GIVEN DATA Block Start
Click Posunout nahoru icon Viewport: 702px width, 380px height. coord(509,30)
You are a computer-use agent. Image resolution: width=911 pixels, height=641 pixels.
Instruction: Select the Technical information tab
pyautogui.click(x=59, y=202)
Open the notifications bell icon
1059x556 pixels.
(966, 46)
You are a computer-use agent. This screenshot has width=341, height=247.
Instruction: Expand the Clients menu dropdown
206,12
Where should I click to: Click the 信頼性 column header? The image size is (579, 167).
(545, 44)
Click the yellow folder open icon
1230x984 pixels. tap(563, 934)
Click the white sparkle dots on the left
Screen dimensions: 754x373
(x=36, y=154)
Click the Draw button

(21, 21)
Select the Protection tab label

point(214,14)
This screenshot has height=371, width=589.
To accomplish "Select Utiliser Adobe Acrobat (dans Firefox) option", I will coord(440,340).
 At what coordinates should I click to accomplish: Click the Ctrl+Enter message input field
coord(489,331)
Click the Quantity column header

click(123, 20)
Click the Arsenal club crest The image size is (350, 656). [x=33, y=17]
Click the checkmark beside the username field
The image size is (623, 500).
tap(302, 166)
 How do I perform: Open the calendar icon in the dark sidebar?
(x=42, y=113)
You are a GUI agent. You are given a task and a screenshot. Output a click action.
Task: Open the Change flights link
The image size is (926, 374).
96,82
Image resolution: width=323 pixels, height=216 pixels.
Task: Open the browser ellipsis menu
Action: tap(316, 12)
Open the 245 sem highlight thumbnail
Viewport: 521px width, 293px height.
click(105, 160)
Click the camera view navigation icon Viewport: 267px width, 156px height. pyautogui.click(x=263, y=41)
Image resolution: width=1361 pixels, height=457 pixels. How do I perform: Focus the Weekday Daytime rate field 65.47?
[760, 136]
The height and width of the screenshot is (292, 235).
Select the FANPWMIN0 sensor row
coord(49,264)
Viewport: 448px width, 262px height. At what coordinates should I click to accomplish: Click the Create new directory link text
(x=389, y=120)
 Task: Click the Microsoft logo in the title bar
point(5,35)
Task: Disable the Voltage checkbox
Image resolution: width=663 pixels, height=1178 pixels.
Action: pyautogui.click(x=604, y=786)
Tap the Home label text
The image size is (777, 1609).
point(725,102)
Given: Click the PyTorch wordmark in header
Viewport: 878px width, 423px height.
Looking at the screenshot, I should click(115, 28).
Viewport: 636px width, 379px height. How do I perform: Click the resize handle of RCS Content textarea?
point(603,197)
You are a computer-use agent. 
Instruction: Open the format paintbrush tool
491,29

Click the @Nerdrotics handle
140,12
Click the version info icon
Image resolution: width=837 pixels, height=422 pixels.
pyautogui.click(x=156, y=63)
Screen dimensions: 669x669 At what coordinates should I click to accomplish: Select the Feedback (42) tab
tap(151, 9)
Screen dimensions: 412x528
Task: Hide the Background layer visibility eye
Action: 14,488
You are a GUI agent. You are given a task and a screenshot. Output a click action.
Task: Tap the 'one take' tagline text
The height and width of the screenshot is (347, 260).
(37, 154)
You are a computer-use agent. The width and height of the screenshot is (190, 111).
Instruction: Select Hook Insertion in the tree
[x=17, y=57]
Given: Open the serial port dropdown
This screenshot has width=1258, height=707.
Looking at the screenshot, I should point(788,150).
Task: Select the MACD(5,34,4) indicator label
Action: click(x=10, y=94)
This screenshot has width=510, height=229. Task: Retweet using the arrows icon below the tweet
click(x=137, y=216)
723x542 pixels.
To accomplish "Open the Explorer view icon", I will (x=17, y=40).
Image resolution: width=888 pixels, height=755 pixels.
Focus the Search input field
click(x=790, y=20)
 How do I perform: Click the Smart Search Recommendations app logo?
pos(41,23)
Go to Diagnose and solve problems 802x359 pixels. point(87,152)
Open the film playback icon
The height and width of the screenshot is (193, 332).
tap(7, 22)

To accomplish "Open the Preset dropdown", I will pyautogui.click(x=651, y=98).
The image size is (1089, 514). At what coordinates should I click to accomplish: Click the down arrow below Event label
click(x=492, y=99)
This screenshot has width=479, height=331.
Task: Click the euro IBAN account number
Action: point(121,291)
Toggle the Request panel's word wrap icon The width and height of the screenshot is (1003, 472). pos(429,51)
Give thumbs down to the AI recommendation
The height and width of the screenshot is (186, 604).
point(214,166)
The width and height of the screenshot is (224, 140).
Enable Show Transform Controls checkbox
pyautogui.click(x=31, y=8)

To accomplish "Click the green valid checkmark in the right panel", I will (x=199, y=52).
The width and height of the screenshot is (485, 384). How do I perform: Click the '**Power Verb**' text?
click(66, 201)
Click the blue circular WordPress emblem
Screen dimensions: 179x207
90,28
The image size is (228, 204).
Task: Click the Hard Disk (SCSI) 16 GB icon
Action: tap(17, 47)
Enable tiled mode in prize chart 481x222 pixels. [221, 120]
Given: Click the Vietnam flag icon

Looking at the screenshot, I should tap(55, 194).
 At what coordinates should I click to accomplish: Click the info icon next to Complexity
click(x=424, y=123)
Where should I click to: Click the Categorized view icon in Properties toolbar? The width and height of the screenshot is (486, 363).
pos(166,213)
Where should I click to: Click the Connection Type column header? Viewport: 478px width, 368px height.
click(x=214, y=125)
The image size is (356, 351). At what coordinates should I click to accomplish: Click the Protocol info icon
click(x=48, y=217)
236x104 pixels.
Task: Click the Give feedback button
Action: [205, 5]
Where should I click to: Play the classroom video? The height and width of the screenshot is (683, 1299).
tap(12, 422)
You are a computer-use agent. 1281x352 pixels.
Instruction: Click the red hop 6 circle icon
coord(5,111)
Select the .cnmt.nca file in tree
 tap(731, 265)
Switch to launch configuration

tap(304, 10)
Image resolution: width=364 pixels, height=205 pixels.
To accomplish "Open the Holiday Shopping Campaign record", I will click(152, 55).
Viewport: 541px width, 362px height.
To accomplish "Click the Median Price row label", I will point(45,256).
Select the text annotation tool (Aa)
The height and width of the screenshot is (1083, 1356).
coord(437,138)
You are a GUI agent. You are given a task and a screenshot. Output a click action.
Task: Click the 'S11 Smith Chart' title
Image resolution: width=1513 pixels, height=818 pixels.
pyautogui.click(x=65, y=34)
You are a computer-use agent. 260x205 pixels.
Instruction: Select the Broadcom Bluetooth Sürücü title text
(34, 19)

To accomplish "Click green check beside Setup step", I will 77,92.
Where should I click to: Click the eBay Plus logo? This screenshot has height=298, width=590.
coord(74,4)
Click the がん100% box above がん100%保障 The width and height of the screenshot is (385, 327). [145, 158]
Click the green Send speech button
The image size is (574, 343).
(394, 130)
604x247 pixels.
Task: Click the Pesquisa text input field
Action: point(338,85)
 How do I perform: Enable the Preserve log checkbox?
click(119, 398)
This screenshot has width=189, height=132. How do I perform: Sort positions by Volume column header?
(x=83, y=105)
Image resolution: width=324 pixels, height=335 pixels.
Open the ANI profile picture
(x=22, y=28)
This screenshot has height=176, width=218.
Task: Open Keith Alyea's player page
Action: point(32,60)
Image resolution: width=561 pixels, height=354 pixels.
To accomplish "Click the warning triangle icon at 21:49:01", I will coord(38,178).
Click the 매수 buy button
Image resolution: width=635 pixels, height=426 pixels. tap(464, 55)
GIVEN DATA Block End
Without leaving anything out, transcribe the records above exactly.

Click Posunout nahoru icon Viewport: 702px width, 380px height. coord(509,30)
You are a computer-use agent. Image resolution: width=911 pixels, height=641 pixels.
Instruction: Select the Technical information tab
pyautogui.click(x=59, y=202)
Open the notifications bell icon
1059x556 pixels.
(966, 46)
You are a computer-use agent. This screenshot has width=341, height=247.
Instruction: Expand the Clients menu dropdown
206,12
Where should I click to: Click the 信頼性 column header? The image size is (579, 167).
(545, 44)
Click the yellow folder open icon
1230x984 pixels. tap(563, 934)
Click the white sparkle dots on the left
Screen dimensions: 754x373
(x=36, y=154)
Click the Draw button

(21, 21)
Select the Protection tab label

point(214,14)
This screenshot has height=371, width=589.
To accomplish "Select Utiliser Adobe Acrobat (dans Firefox) option", I will coord(440,340).
 At what coordinates should I click to accomplish: Click the Ctrl+Enter message input field
coord(489,331)
Click the Quantity column header

click(123, 20)
Click the Arsenal club crest The image size is (350, 656). [x=33, y=17]
Click the checkmark beside the username field
The image size is (623, 500).
tap(302, 166)
 How do I perform: Open the calendar icon in the dark sidebar?
(x=42, y=113)
You are a GUI agent. You are given a task and a screenshot. Output a click action.
Task: Open the Change flights link
The image size is (926, 374).
96,82
Image resolution: width=323 pixels, height=216 pixels.
Task: Open the browser ellipsis menu
Action: tap(316, 12)
Open the 245 sem highlight thumbnail
Viewport: 521px width, 293px height.
click(105, 160)
Click the camera view navigation icon Viewport: 267px width, 156px height. pyautogui.click(x=263, y=41)
Image resolution: width=1361 pixels, height=457 pixels. How do I perform: Focus the Weekday Daytime rate field 65.47?
[760, 136]
The height and width of the screenshot is (292, 235).
Select the FANPWMIN0 sensor row
coord(49,264)
Viewport: 448px width, 262px height. At what coordinates should I click to accomplish: Click the Create new directory link text
(x=389, y=120)
 Task: Click the Microsoft logo in the title bar
point(5,35)
Task: Disable the Voltage checkbox
Image resolution: width=663 pixels, height=1178 pixels.
Action: pyautogui.click(x=604, y=786)
Tap the Home label text
The image size is (777, 1609).
point(725,102)
Given: Click the PyTorch wordmark in header
Viewport: 878px width, 423px height.
Looking at the screenshot, I should click(115, 28).
Viewport: 636px width, 379px height. How do I perform: Click the resize handle of RCS Content textarea?
point(603,197)
You are a computer-use agent. 
Instruction: Open the format paintbrush tool
491,29

Click the @Nerdrotics handle
140,12
Click the version info icon
Image resolution: width=837 pixels, height=422 pixels.
pyautogui.click(x=156, y=63)
Screen dimensions: 669x669 At what coordinates should I click to accomplish: Select the Feedback (42) tab
tap(151, 9)
Screen dimensions: 412x528
Task: Hide the Background layer visibility eye
Action: 14,488
You are a GUI agent. You are given a task and a screenshot. Output a click action.
Task: Tap the 'one take' tagline text
The height and width of the screenshot is (347, 260).
(37, 154)
You are a computer-use agent. The width and height of the screenshot is (190, 111).
Instruction: Select Hook Insertion in the tree
[x=17, y=57]
Given: Open the serial port dropdown
This screenshot has width=1258, height=707.
Looking at the screenshot, I should point(788,150).
Task: Select the MACD(5,34,4) indicator label
Action: click(x=10, y=94)
This screenshot has width=510, height=229. Task: Retweet using the arrows icon below the tweet
click(x=137, y=216)
723x542 pixels.
To accomplish "Open the Explorer view icon", I will (x=17, y=40).
Image resolution: width=888 pixels, height=755 pixels.
Focus the Search input field
click(x=790, y=20)
 How do I perform: Click the Smart Search Recommendations app logo?
pos(41,23)
Go to Diagnose and solve problems 802x359 pixels. point(87,152)
Open the film playback icon
The height and width of the screenshot is (193, 332).
tap(7, 22)

To accomplish "Open the Preset dropdown", I will pyautogui.click(x=651, y=98).
The image size is (1089, 514). At what coordinates should I click to accomplish: Click the down arrow below Event label
click(x=492, y=99)
This screenshot has width=479, height=331.
Task: Click the euro IBAN account number
Action: point(121,291)
Toggle the Request panel's word wrap icon The width and height of the screenshot is (1003, 472). pos(429,51)
Give thumbs down to the AI recommendation
The height and width of the screenshot is (186, 604).
point(214,166)
The width and height of the screenshot is (224, 140).
Enable Show Transform Controls checkbox
pyautogui.click(x=31, y=8)

To accomplish "Click the green valid checkmark in the right panel", I will (x=199, y=52).
The width and height of the screenshot is (485, 384). How do I perform: Click the '**Power Verb**' text?
click(66, 201)
Click the blue circular WordPress emblem
Screen dimensions: 179x207
90,28
The image size is (228, 204).
Task: Click the Hard Disk (SCSI) 16 GB icon
Action: tap(17, 47)
Enable tiled mode in prize chart 481x222 pixels. [221, 120]
Given: Click the Vietnam flag icon

Looking at the screenshot, I should tap(55, 194).
 At what coordinates should I click to accomplish: Click the info icon next to Complexity
click(x=424, y=123)
Where should I click to: Click the Categorized view icon in Properties toolbar? The width and height of the screenshot is (486, 363).
pos(166,213)
Where should I click to: Click the Connection Type column header? Viewport: 478px width, 368px height.
click(x=214, y=125)
The image size is (356, 351). At what coordinates should I click to accomplish: Click the Protocol info icon
click(x=48, y=217)
236x104 pixels.
Task: Click the Give feedback button
Action: [205, 5]
Where should I click to: Play the classroom video? The height and width of the screenshot is (683, 1299).
tap(12, 422)
You are a computer-use agent. 1281x352 pixels.
Instruction: Click the red hop 6 circle icon
coord(5,111)
Select the .cnmt.nca file in tree
 tap(731, 265)
Switch to launch configuration

tap(304, 10)
Image resolution: width=364 pixels, height=205 pixels.
To accomplish "Open the Holiday Shopping Campaign record", I will click(152, 55).
Viewport: 541px width, 362px height.
To accomplish "Click the Median Price row label", I will point(45,256).
Select the text annotation tool (Aa)
The height and width of the screenshot is (1083, 1356).
coord(437,138)
You are a GUI agent. You are given a task and a screenshot. Output a click action.
Task: Click the 'S11 Smith Chart' title
Image resolution: width=1513 pixels, height=818 pixels.
pyautogui.click(x=65, y=34)
You are a computer-use agent. 260x205 pixels.
Instruction: Select the Broadcom Bluetooth Sürücü title text
(34, 19)

To accomplish "Click green check beside Setup step", I will 77,92.
Where should I click to: Click the eBay Plus logo? This screenshot has height=298, width=590.
coord(74,4)
Click the がん100% box above がん100%保障 The width and height of the screenshot is (385, 327). [145, 158]
Click the green Send speech button
The image size is (574, 343).
(394, 130)
604x247 pixels.
Task: Click the Pesquisa text input field
Action: point(338,85)
 How do I perform: Enable the Preserve log checkbox?
click(119, 398)
This screenshot has width=189, height=132. How do I perform: Sort positions by Volume column header?
(x=83, y=105)
Image resolution: width=324 pixels, height=335 pixels.
Open the ANI profile picture
(x=22, y=28)
This screenshot has height=176, width=218.
Task: Open Keith Alyea's player page
Action: point(32,60)
Image resolution: width=561 pixels, height=354 pixels.
To accomplish "Click the warning triangle icon at 21:49:01", I will coord(38,178).
Click the 매수 buy button
Image resolution: width=635 pixels, height=426 pixels. tap(464, 55)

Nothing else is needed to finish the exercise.